Sivan é um antissionista militante que denuncia a utilização política da memória do genocídio judaico durante a Segunda Guerra e prega a desobediência civil. Ele é um dos participantes da campanha de boicote a produtos israelenses vindos das colônias, chamada Boycott, désinvestissement et sanctions, que tem o apoio do bispo Desmond Tutu, prêmio Nobel da Paz, do embaixador Stéphane Hessel, autor do livro « Indignez-vous », dos escritores Tarik Ali, Eduardo Galeano, Arundhati Roy, dos cineastas Jean-Luc Godard e Ken Loach, entre muitos outros.

Por suas posições antissionistas Eyal Sivan sofreu ameaças de morte em Paris e deixou a França. Ele é colaborador assíduo da revista De l’autre côté, editada pela Union Juive Française pour la Paix.

Un bateau français pour GAZA

Dia 18 de junho um barco francês se juntará a outros na direção de Gaza. Un bateau français pour Gaza (www.unbateaupourgaza.fr) é uma iniciativa de 60 associações, sindicatos e partidos políticos, com o apoio de alguns políticos.

Na França, a defesa da criação do Estado Palestino é uma causa que reúne inúmeras associações, entre elas a Union Juive Française pour la Paix que milita por uma paz justa no Oriente Médio « sem ocupação, nem colônias, nem estradas de contorno, nem muros, nem barreiras militares (check points) nem mil e uma humilhações impostas aos palestinos e a quem quer visitar a Cisjordância e Gaza. Somente com uma paz justa poderemos romper a espiral da violência e do terror do terrorismo de Estado israelense ou do terrorismo dos grupos armados palestinos. O direito internacional e as resoluções da ONU devem se impor. A paz não é o apartheid à israelense. Saber viver é saber viver juntos”.

- - - -

ENUNCIADO 1:
Responda às perguntas abaixo com base no trecho sobre Eyal Sivan e o barco para Gaza.
(a) O que levou Eyal Sivan a deixar a França?
(b) Em que dia o barco francês se juntará a outros na direção de Gaza?
(c) Qual organização edita a revista com a qual Sivan colabora?
ENUNCIADO 2:
Dê continuidade ao trecho sobre Eyal Sivan e o barco para Gaza a partir da última frase apresentada.

DADOS DISPONÍVEIS:
- - - -

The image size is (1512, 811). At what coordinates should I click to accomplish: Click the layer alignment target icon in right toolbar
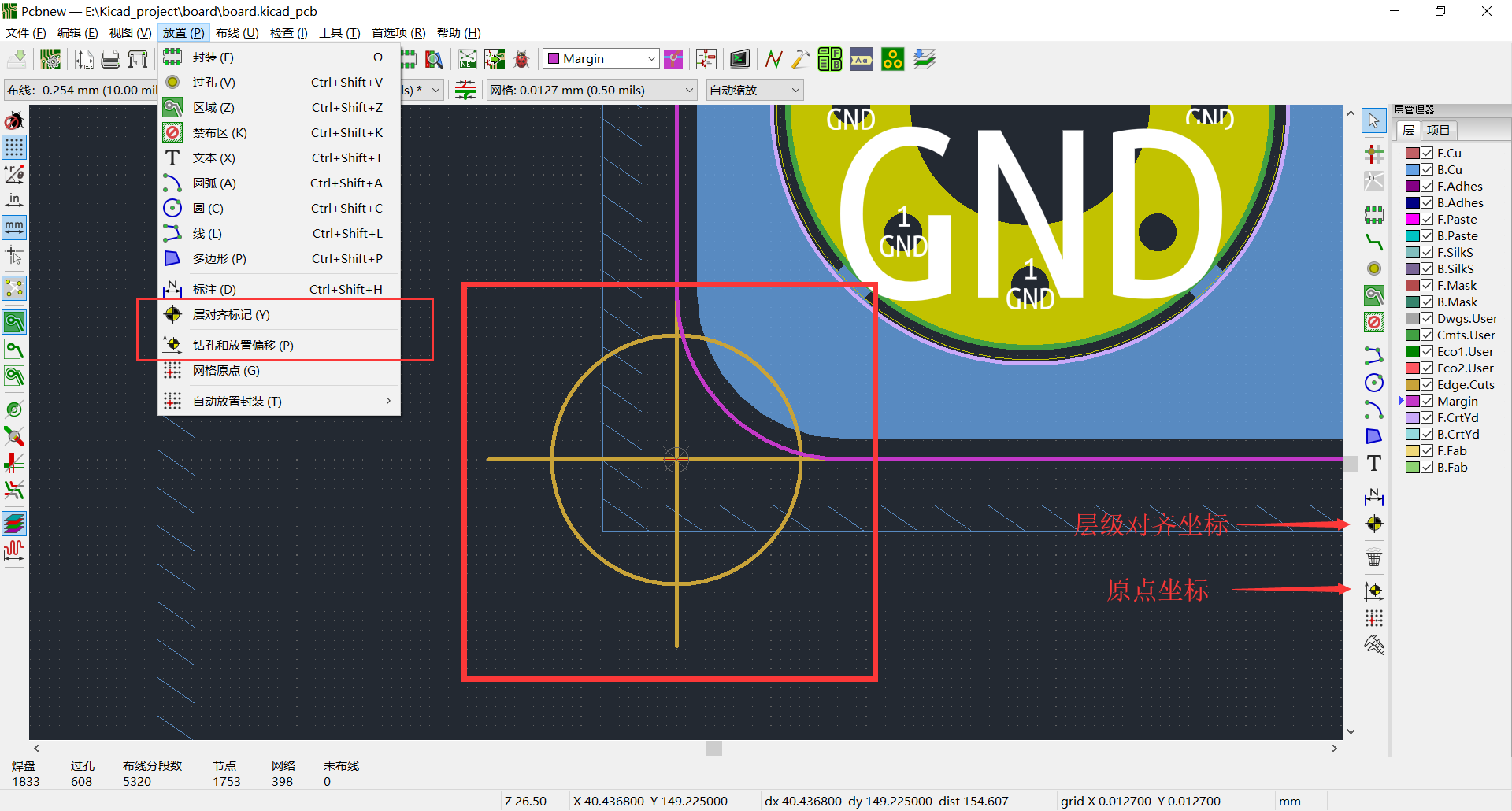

- - - -

RESPOSTA 1:
(a) As ameaças de morte que sofreu em Paris por suas posições antissionistas.
(b) No dia 18 de junho.
(c) A Union Juive Française pour la Paix.

RESPOSTA 2:
Democracia relativa - Estado étnico

O respeitado historiador israelense Ilan Pappé, professor de História e Diretor do Centro Europeu para Estudos Palestinos da Universidade de Exeter e autor de livros formidáveis, entre eles « Le nettoyage ethnique de la Palestine » (A limpeza étnica da Palestina) escreveu sobre a revolução egípcia no artigo Revolução no Egito é ruim para Israel : Israel é um lugar onde todos os generais que ordenaram o massacre de manifestantes palestinos e judeus contra a ocupação agora concorrem ao mais alto cargo, o de chefe do estado-maior das forças armadas.

Um deles é Yair Naveh, que deu ordens, em 2008, para matar palestinos suspeitos até mesmo quando eles podiam ser presos de maneira pacífica. Ele não vai para a cadeia, mas a jovem Anat Kamm, que tornou públicas essas ordens, enfrenta agora nove anos de prisão por revelá-las ao diário israelense Haaretz. Nenhum general ou político israelense passará um único dia na prisão por requisitar tropas para disparar contra manifestantes desarmados, civis inocentes, mulheres, velhos e crianças. A luz que irradia do Egito e da Tunísia é tão intensa que também ilumina os espaços mais escuros da "única democracia do Oriente Médio" [como Israel se autodenomina].

(…)

De um jeito ou de outro, o grito da Praça Tahrir é um aviso de que as falsas mitologias da "única democracia do Oriente Médio", do fundamentalismo cristão hardcore (muito mais sinistro e corrupto do que a Fraternidade Muçulmana), do lucro da cínica corporação das indústrias militares, do neo-conservadorismo e do lobby brutal não vão garantir a sustentabilidade da relação especial entre Israel e Estados Unidos para sempre ».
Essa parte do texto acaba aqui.